When we confess Him as Christ, we are confessing that He did what we failed to do – lived a life without sin, worthy of eternal life. He alone does not deserve death, because there is no lust, pride, hatred, or ambition in Him. And yet He died anyway, and in that death took our sins upon Himself. He died so that we do not have to.

Confessing Him as Christ cannot be done without confessing ourselves as unworthy, for if we do not believe that we need a Savior, we will not confess that we have one. Confessing Him as Christ cannot be done without resting our entire hope upon Him, for we will have realized that we have no hope without Him.

The second test is whether we believe the Apostles. Now, we as Christians sometimes have honest disagreements about what the Apostles meant. Our disagreements do not usually rise to the level of heresy. But when the Apostles are dismissed, their writings ignored or brushed away, then that is part of the spirit of the antichrist.

I am sympathetic to those “Red Letter Christians” who believe that only Jesus’ words are infallible, and the words of the Apostles could be flawed. I sympathize, but I must call them to repentance. John, James, Jude, Paul, Peter, Mark, Luke, Matthew, and the writer of Hebrews were inspired by the Holy Spirit. All Scripture is God breathed, and we must look to it as the Word of God.

If you come across a teacher who denies the plain words of Paul, then we may be dealing with heresy. Again, I may disagree with an Arminian on predestination, but that does not mean the Arminian is ignoring the Scripture. We have a disagreement, and I would say he is wrong, but I would not call him a heretic. I do not believe in paedobaptism (infant baptism), but I call many Lutherans and Presbyterians my close brothers. We are both studying the Word, and we disagree on this point. It is the rejection of the Word that we must guard against, for that is part of the spirit of the antichrist.

Which means those supposedly Christian leaders who want to call Paul into question. Those who read what the Bible says on homosexuality or fornication and ignore it, teaching others that these activities are okay. Guard against these people.

But above all else, trust God. If you have the Spirit, then you are secured by that Spirit for eternity. You need not fear for your soul. God uses even false teachers for His greater glory and for our good. We may not understand how He does it, but as the sovereign God of the universe, He is more than able.
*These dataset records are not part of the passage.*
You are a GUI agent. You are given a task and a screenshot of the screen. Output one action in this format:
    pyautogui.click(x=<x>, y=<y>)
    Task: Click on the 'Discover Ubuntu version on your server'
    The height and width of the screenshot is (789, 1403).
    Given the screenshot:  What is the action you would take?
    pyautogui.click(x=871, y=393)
This is where our security lies. Look, if it were up to me, I may wake up a Buddhist tomorrow, or a Muslim. I have no confidence in my own strength to keep my faith intact. So why should I not worry about the spirit of the antichrist? Tomorrow, that may be something that entices me! But John tells us that we have already overcome these things. How is that so?

“For he who is in you is greater than he who is in the world.” Listen to that answer. It is God who secures me for eternity, not myself. My faith will stand if that faith is from God. Those who leave the church for heresy prove in their leaving that they were never part of the true Church. They never had a faith that is from God. That is what we learned in 1 John 2:19.

We worship a sovereign God, a God that is not tossed about by the winds of history, but the God who causes them to blow, and in what direction. He is the hand that guides our every moment. And so we have overcome the world because HE has overcome the world, and we are in Him.

So test the teachings of every new fad that comes along. Learn of Jesus through the testimony of the Word so you can hold up every spirit against the truth of Him. Read the writings of the Apostles and have confidence that they are from the Father. If there is teaching that outright denies these words, then they are of the spirit of the antichrist. They are heresies. Beware of them.

But also have confidence in your sovereign Father in heaven. It is He who secures His children for eternity. It is He who will draw all of those He will to Himself. When we have faith – true faith – and repentance of our sins, we prove ourselves to be part of that family, forgiven because of the sacrifice Jesus made on the Cross, and held for eternity by the power of the Spirit. Have confidence not in yourself, but in the Cross.